··· Extrait du document ···

Abd al-Karim Kassem, père de la souveraineté irakienne

Erich Körner-Lakatos :

Abd al-Karim Kassem, père de la souveraineté irakienne

Qasim_in_uniform.pngA Bagdad en l’année 1914 nait le fils du marchand de peaux Kassem : son père lui donne le prénom d’Abd al-Karim. On ne connaît pas exactement sa date de naissance car, à l’époque, dans l’Empire ottoman, on ne les relevait qu’une fois par an. Son curriculum, en revanche, est bien connu : à 17 ans, le jeune garçon entre à l’Académie militaire ; en 1941, il entre en formation pour être breveté d’état-major.

Dans l’armée irakienne, il y a des remous : les cercles patriotiques estiment que l’Irak doit se ranger du côté de l’Axe Rome-Berlin pour abattre le joug que les Anglais font peser sur le pays. Dans la nuit du 2 avril 1941, les officiers nationalistes se soulèvent. Parmi eux, un jeune major, Abd al-Karim Kassem. La réaction des Britanniques ne se fait pas attendre. Dès le 17 avril, des unités venues d’Inde débarquant à Bassorah, au total 20.000 hommes. Les Irakiens répliquent : leur 3ème Division encercle le 30 avril la base britannique d’Habbaniya, située à l’ouest de Bagdad.

Une unité de l’armée de l’air allemande, l’Haifisch-Geschwader (l’escadron du requin) décolle d’Athyènes, forte de neuf Messerschmitt 110, et met le cap sur l’Irak, flanquée de quelques bombardiers Heinkel 111. A partir de l’aérodrome de Mossoul, les Me110 amorcent leurs missions, abattent quatre appareils ennemis et en détruisent autant au sol. L’aide italienne est plutôt symbolique. Des appareils de transport apportent 18 tonnes d’armes et de munitions. Ils sont accompagnés d’une douzaine de chasseurs Fiat CR-42 qui, après quelques missions, retournent à leur base de Rhodes. En quelques courtes semaines, les Anglais matent l’insurrection irakienne.

En février 1958, la Jordanie et l’Irak constitue la « Fédération arabe », qui doit disposer d’une armée commune, en réponse à la constitution de la RAU (République Arabe Unie), avec l’Egypte et la Syrie. Mais cette dernière quittera la RAU dès 1961 parce que Nasser a confié tous les postes importants à des Egyptiens, ne parvenant pas, à cause de cette maladresse, à effacer le souvenir d’une rivalité immémoriale, celle des diadoques qui se sont jadis partagé l’Empire d’Alexandre : l’Egypte aux Ptolémée de la vallée du Nil, la Syrie aux Séleucides.

Dans la cadre de la « Fédération arabe » irako-jordanienne, le Roi d’Irak ordonne en juillet de déplacer des unités irakiennes sur le Jourdain. C’est l’initiative qui permet de concrétiser un coup d’Etat préparé depuis longtemps à l’instigation d’Abd al-Karim, devenu général et commandant d’une brigade d’infanterie.

··· Informations fournies ···

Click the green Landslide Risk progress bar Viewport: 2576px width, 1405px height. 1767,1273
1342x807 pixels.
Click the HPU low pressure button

···

» **Consignes de travail**:
1) Imprimez le passage de l'extrait sur Abd al-Karim Kassem qui va de « Dans la cadre » jusqu'à « d’une brigade d’infanterie. ».
2) Pour chacune des affirmations suivantes, indiquez par oui ou par non si elle concorde avec l'extrait sur Abd al-Karim Kassem, en citant les mots décisifs de ce dernier : (a) la date de naissance exacte d'Abd al-Karim Kassem est connue ; (b) les officiers nationalistes se soulèvent dans la nuit du 2 avril 1941 ; (c) l'aide italienne à l'insurrection irakienne est décisive.
Les lignes n'ont aucun rapport avec l'extrait sur Abd al-Karim Kassem.

» **Réponses par tâche**:
1)
Dans la cadre de la « Fédération arabe » irako-jordanienne, le Roi d’Irak ordonne en juillet de déplacer des unités irakiennes sur le Jourdain. C’est l’initiative qui permet de concrétiser un coup d’Etat préparé depuis longtemps à l’instigation d’Abd al-Karim, devenu général et commandant d’une brigade d’infanterie.

2)
(a) Non : « On ne connaît pas exactement sa date de naissance ».
(b) Oui : « Dans la nuit du 2 avril 1941, les officiers nationalistes se soulèvent. »
(c) Non : « L’aide italienne est plutôt symbolique. »